- This report combines the targets of Agenda 2063 and Agenda 2030 to review and provide a baseline for the progress made on the African continent. It also identifies what policies have been effective and gives a comprehensive overview of how the two agendas link and combined.
- Important findings include that: 1) especially youth and women suffer from the slow progress made in poverty reduction, mainly due to lack of (decent) employment, 2) there are significant improvements in gender parity in education and political representation, however, much more needs to be done, (e.g. addressing harmful norms and practices like child marriage and stereotyping), 3) improved access to skilled birth attendants and family planning have contributed to a decrease in maternal and child deaths, however, Africa still lags behind and there are significant country and regional disparities.
- Specific attention is paid to the lack of inclusivity in development and the unsustainability of commodity-driven growth.

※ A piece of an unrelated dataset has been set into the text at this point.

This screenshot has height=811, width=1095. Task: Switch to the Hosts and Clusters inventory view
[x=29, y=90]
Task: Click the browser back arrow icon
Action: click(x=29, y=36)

Structural transformation, decent work and social insurance are key in addressing these problems. Some recommendations for policymakers include: 1) addressing poverty and inequality simultaneously (e.g. through increasing household income, securing property rights, and increasing human capital), 2) expanding employment opportunities by improving skills and focusing on labour-intensive sectors, and 3) expanding fiscal space for equitable spending (tax administration, considering spending impact on the less privileged, and fighting illicit financial flows).
- Some promising solutions to the continent’s challenges include: 1) improving infrastructure through rail transportation, and 2) making use of increased mobile network access to benefit financial inclusion and entrepreneurship.